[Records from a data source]
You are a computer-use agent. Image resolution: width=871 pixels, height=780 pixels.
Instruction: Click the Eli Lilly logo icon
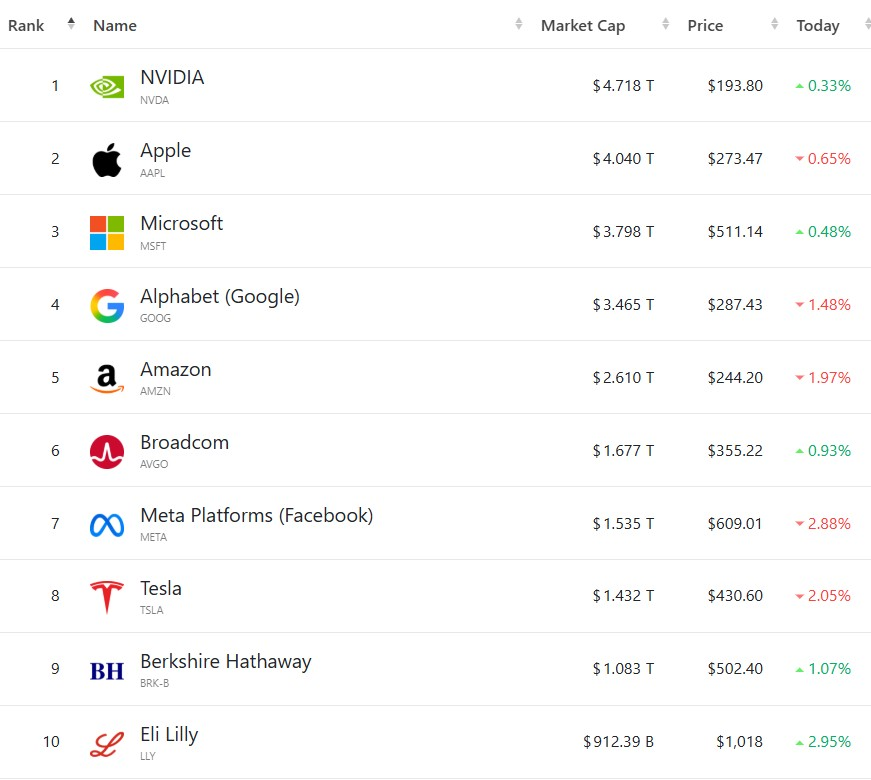(x=107, y=743)
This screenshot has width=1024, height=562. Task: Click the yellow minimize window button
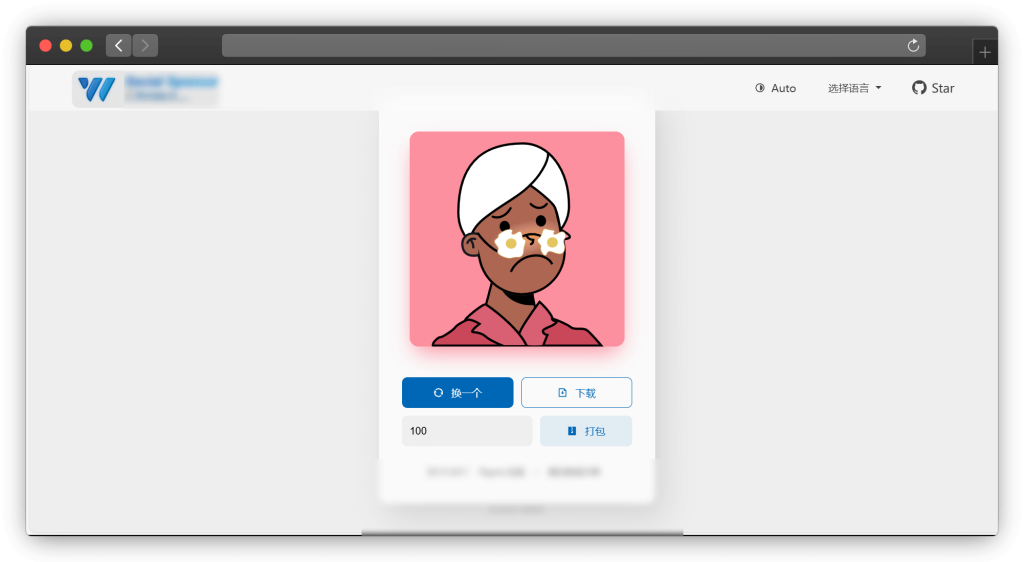click(66, 45)
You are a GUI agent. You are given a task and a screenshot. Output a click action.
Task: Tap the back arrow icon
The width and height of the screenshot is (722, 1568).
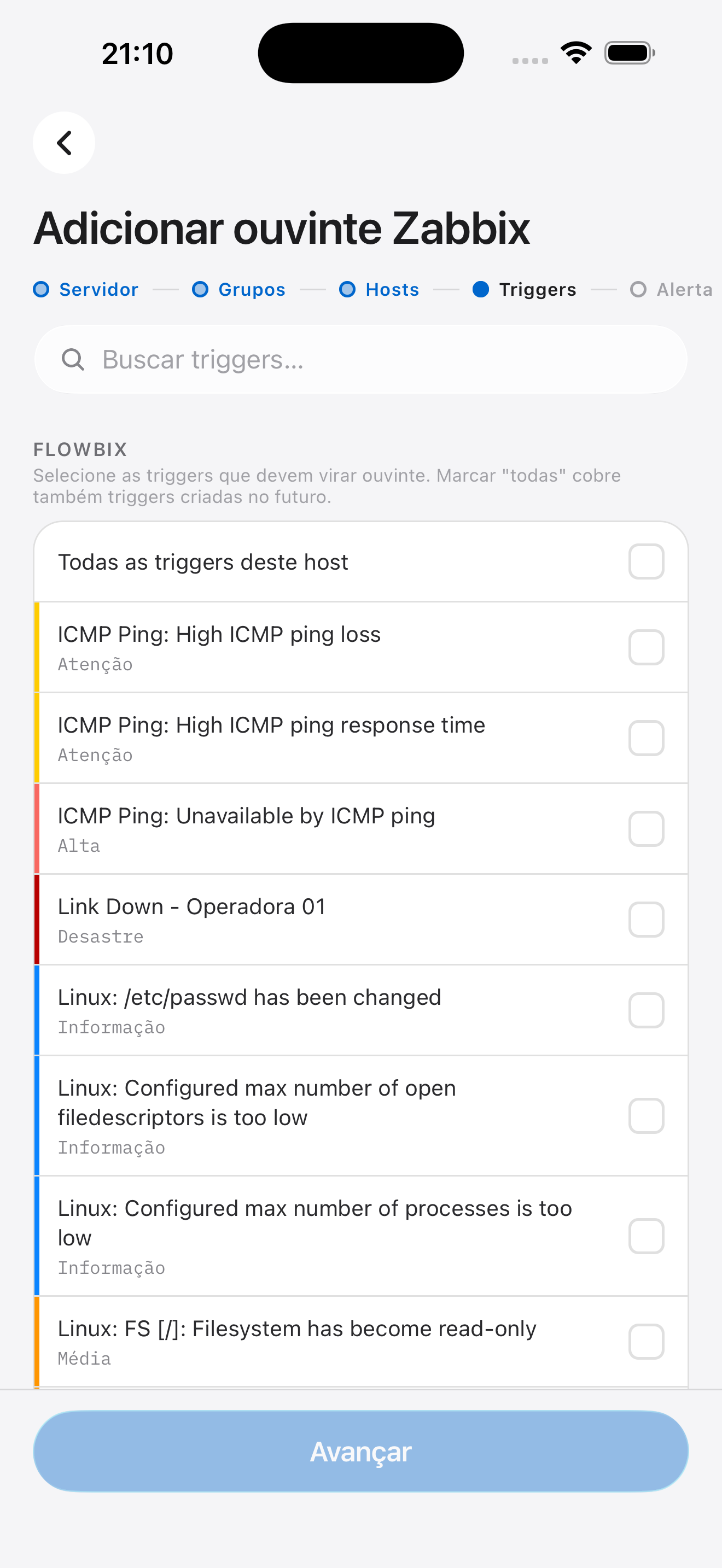(x=64, y=143)
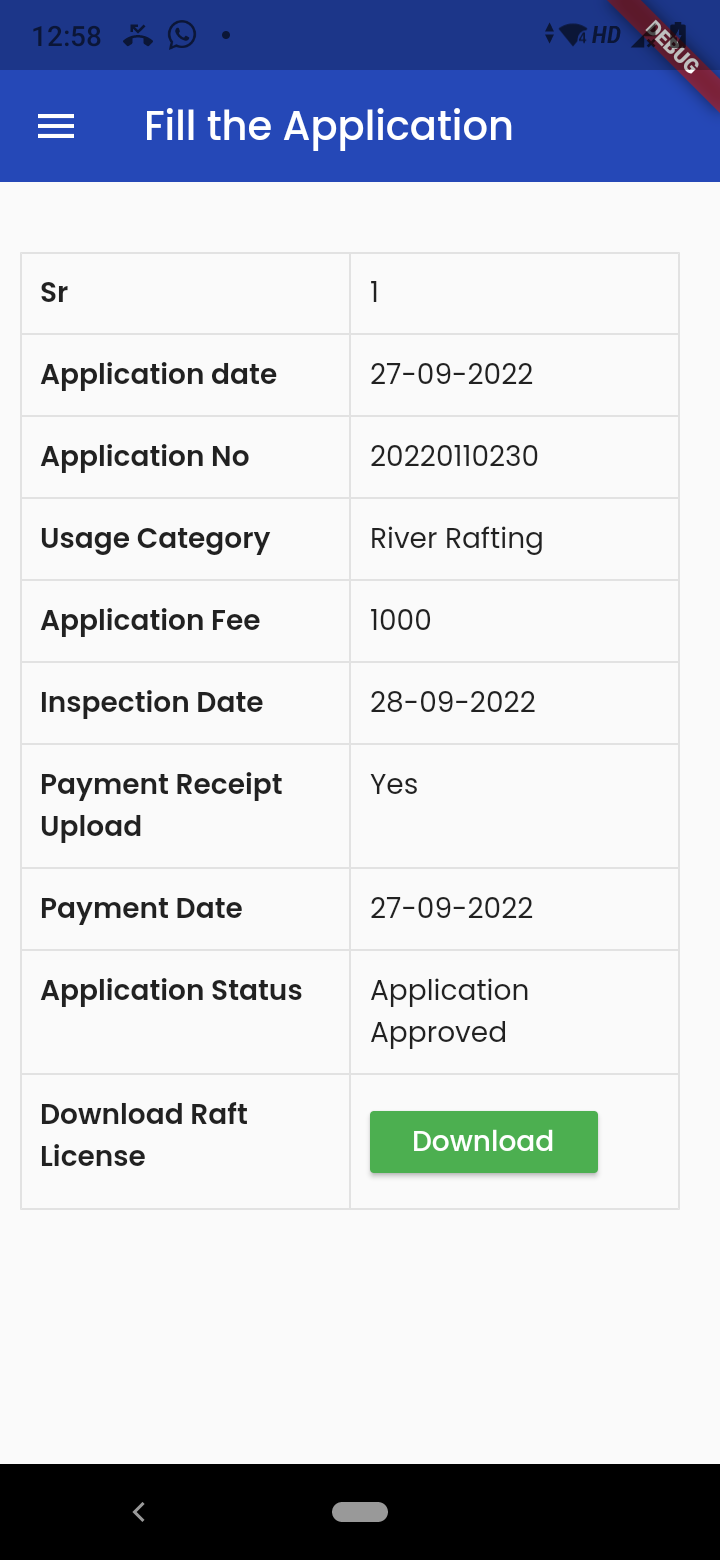Tap the Payment Receipt Yes value

394,784
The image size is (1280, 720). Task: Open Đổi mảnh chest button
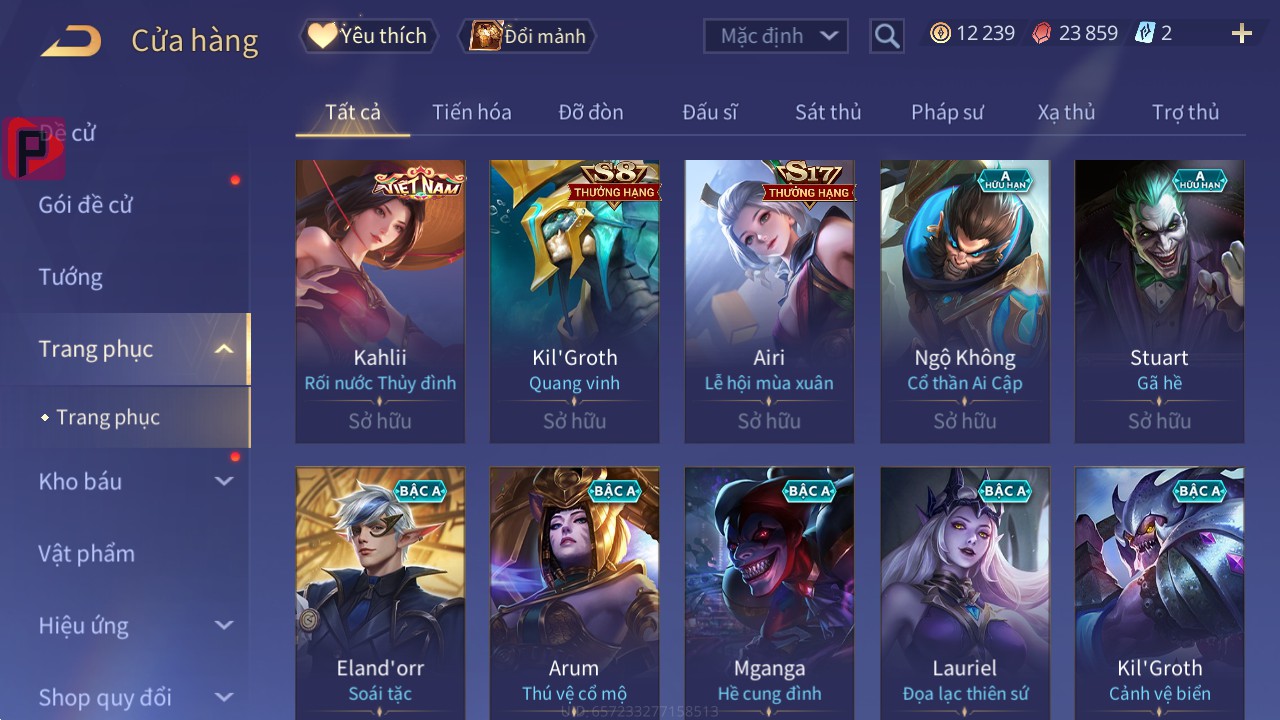click(x=527, y=36)
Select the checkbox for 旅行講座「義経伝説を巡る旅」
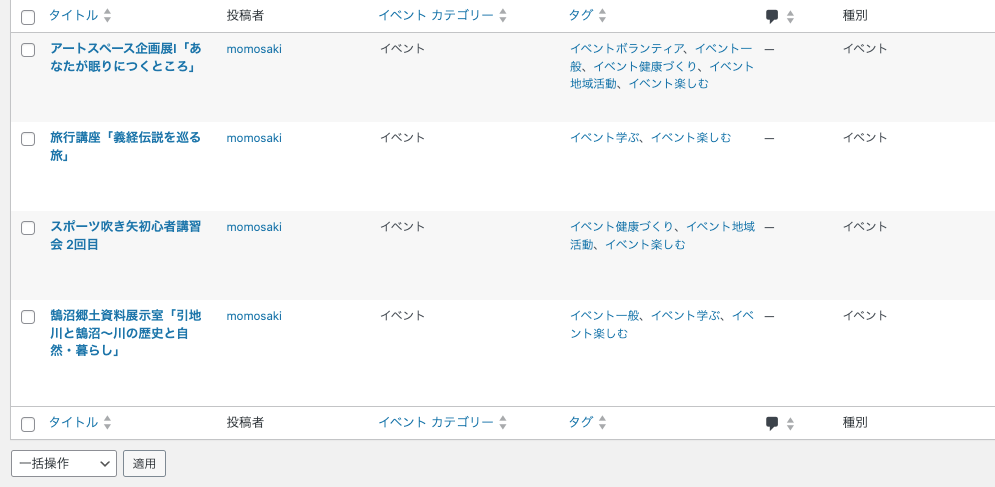 (28, 139)
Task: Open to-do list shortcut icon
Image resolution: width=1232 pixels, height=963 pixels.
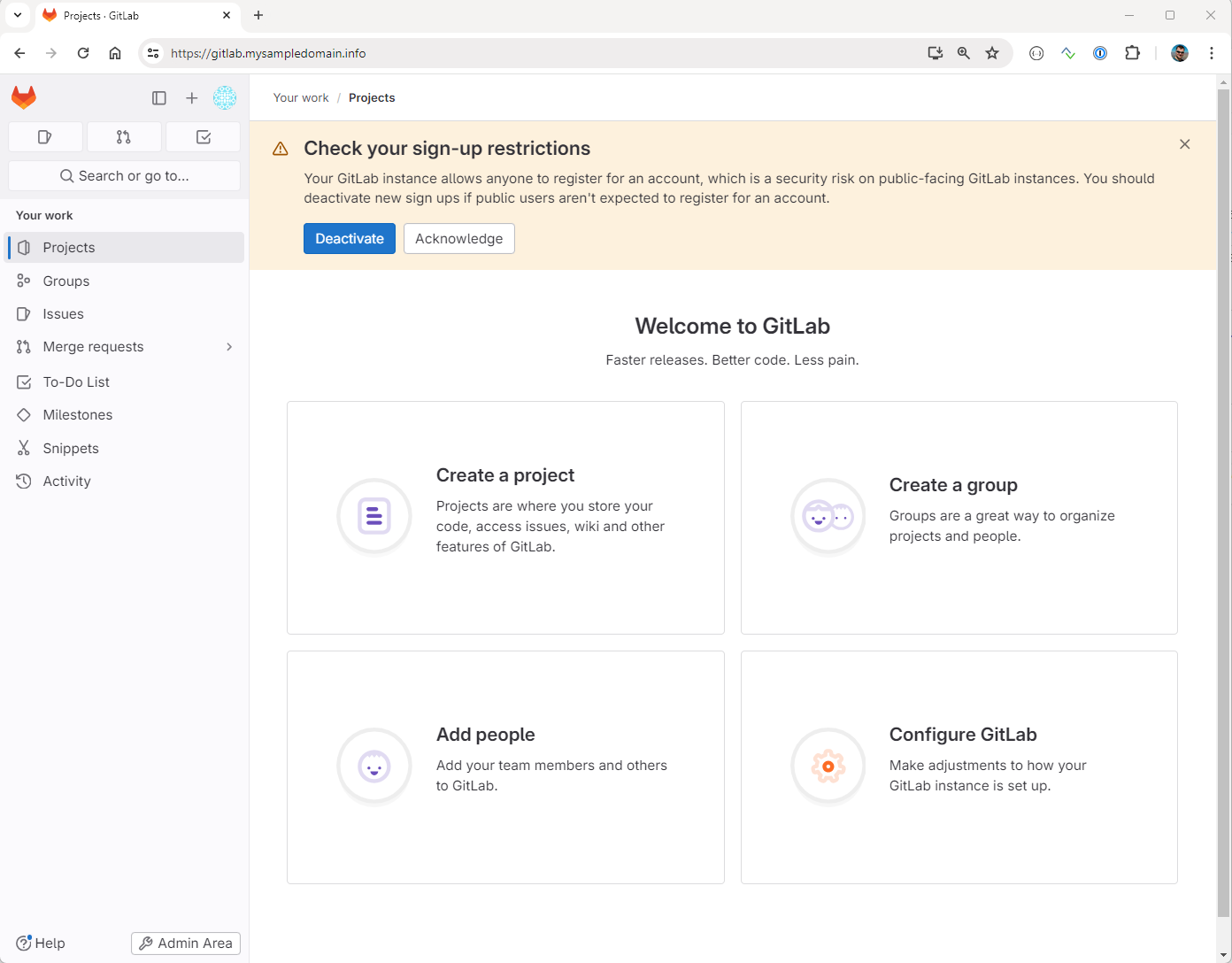Action: tap(203, 137)
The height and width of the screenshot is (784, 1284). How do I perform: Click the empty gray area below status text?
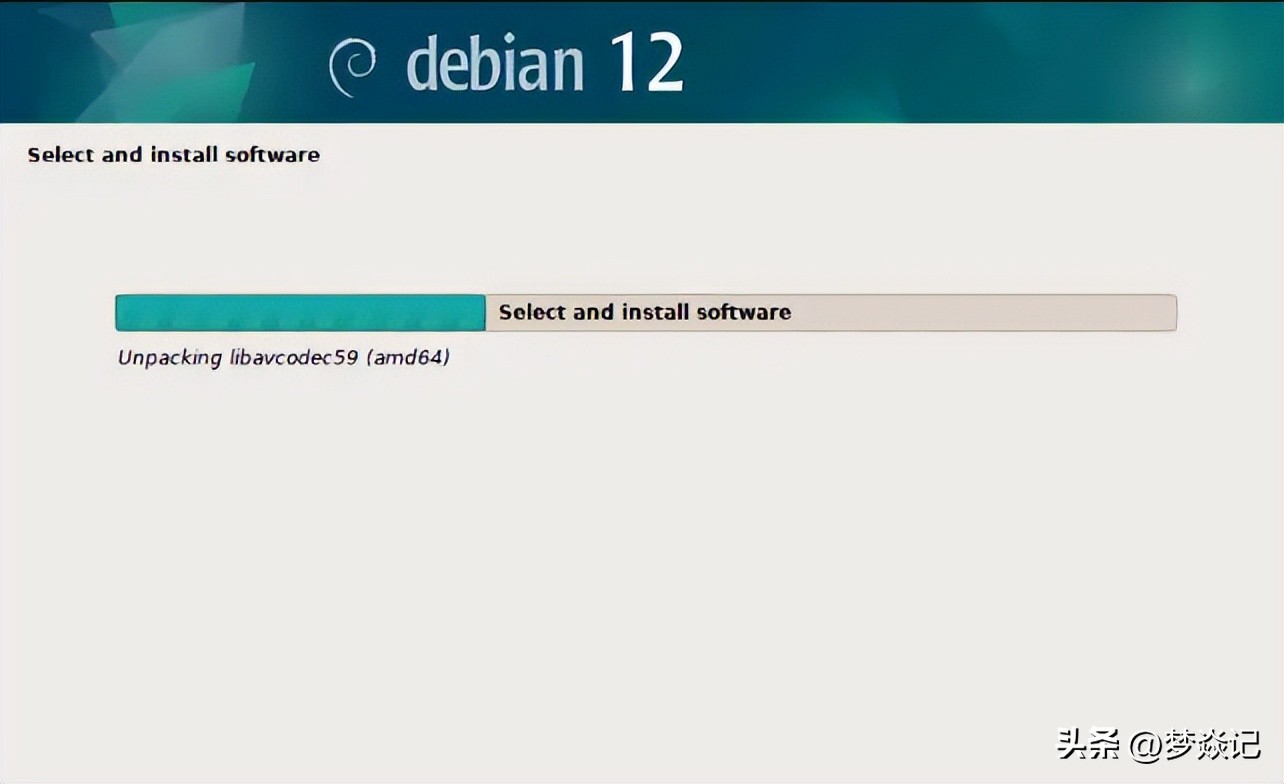coord(640,550)
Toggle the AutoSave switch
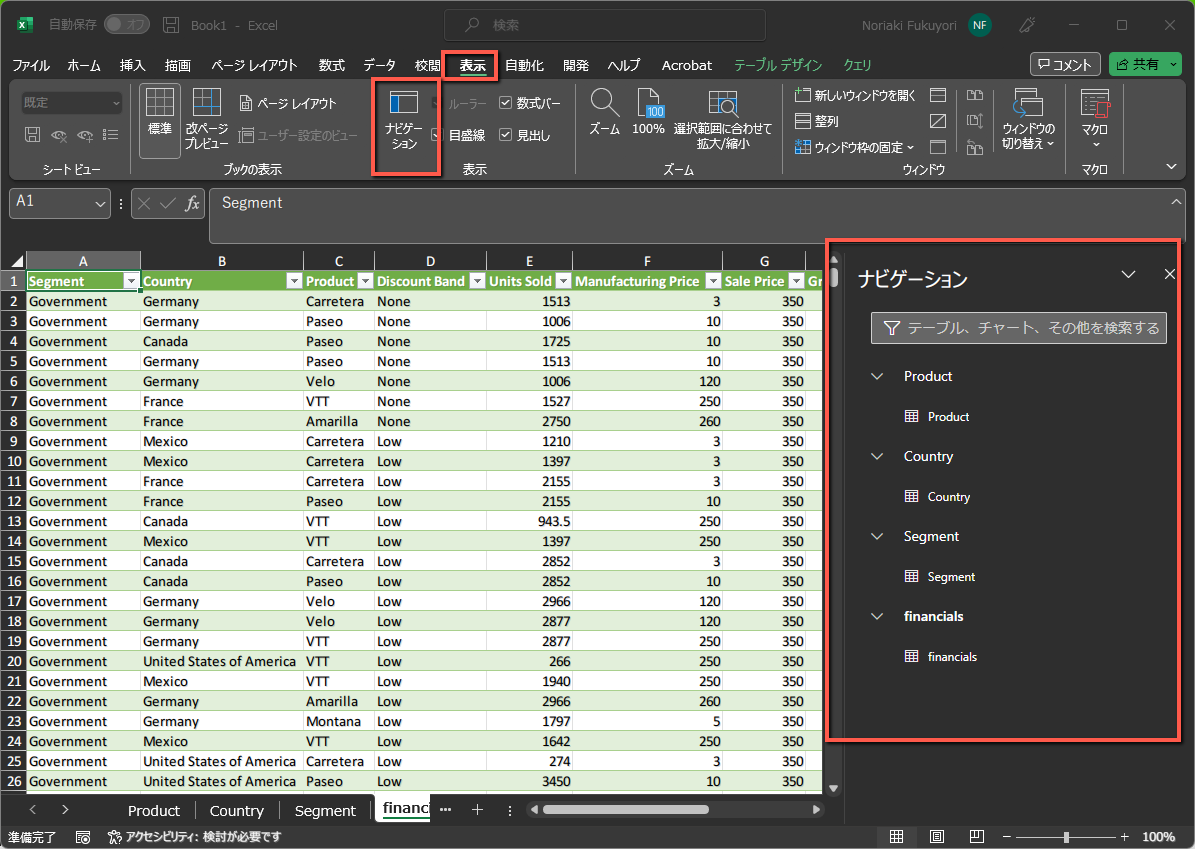 [x=126, y=24]
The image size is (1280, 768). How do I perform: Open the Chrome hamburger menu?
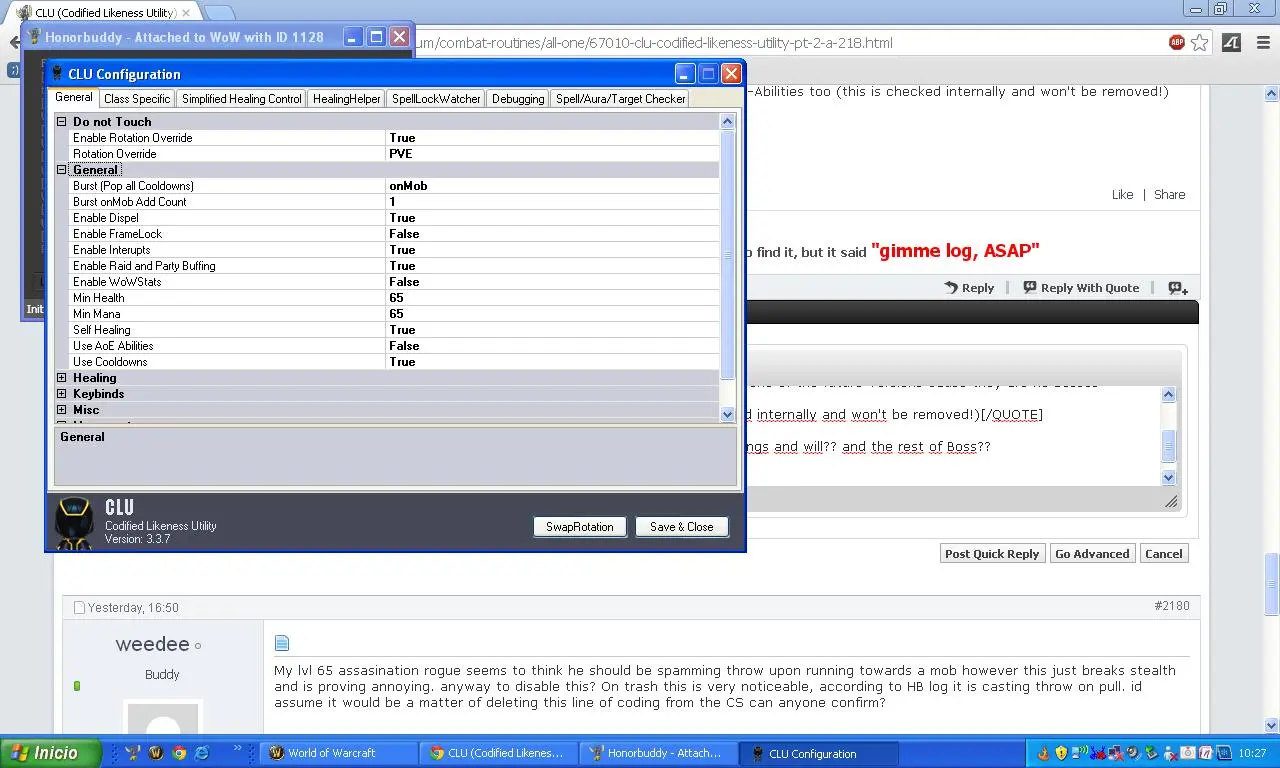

[WHAT YOU ARE ASKED TO DO]
Copy the records above exactly. Do not carry any picture into the copy.

[RESPONSE TO THE TASK]
You are a computer-use agent. Image resolution: width=871 pixels, height=780 pixels.
Instruction: Click the Eli Lilly logo icon
(x=107, y=743)
This screenshot has width=1024, height=562. Task: Click the yellow minimize window button
click(66, 45)
You are a GUI agent. You are given a task and a screenshot. Output a click action.
Task: Tap the back arrow icon
The width and height of the screenshot is (722, 1568).
(x=64, y=143)
Tap the Payment Receipt Yes value

394,784
The image size is (1280, 720). Task: Open Đổi mảnh chest button
click(x=527, y=36)
Select the checkbox for 旅行講座「義経伝説を巡る旅」
 (28, 139)
Task: Open to-do list shortcut icon
Image resolution: width=1232 pixels, height=963 pixels.
Action: tap(203, 137)
The height and width of the screenshot is (784, 1284). How do I perform: Click the empty gray area below status text?
coord(640,550)
Toggle the AutoSave switch
 [x=126, y=24]
The image size is (1280, 768). How do I perform: Open the Chrome hamburger menu?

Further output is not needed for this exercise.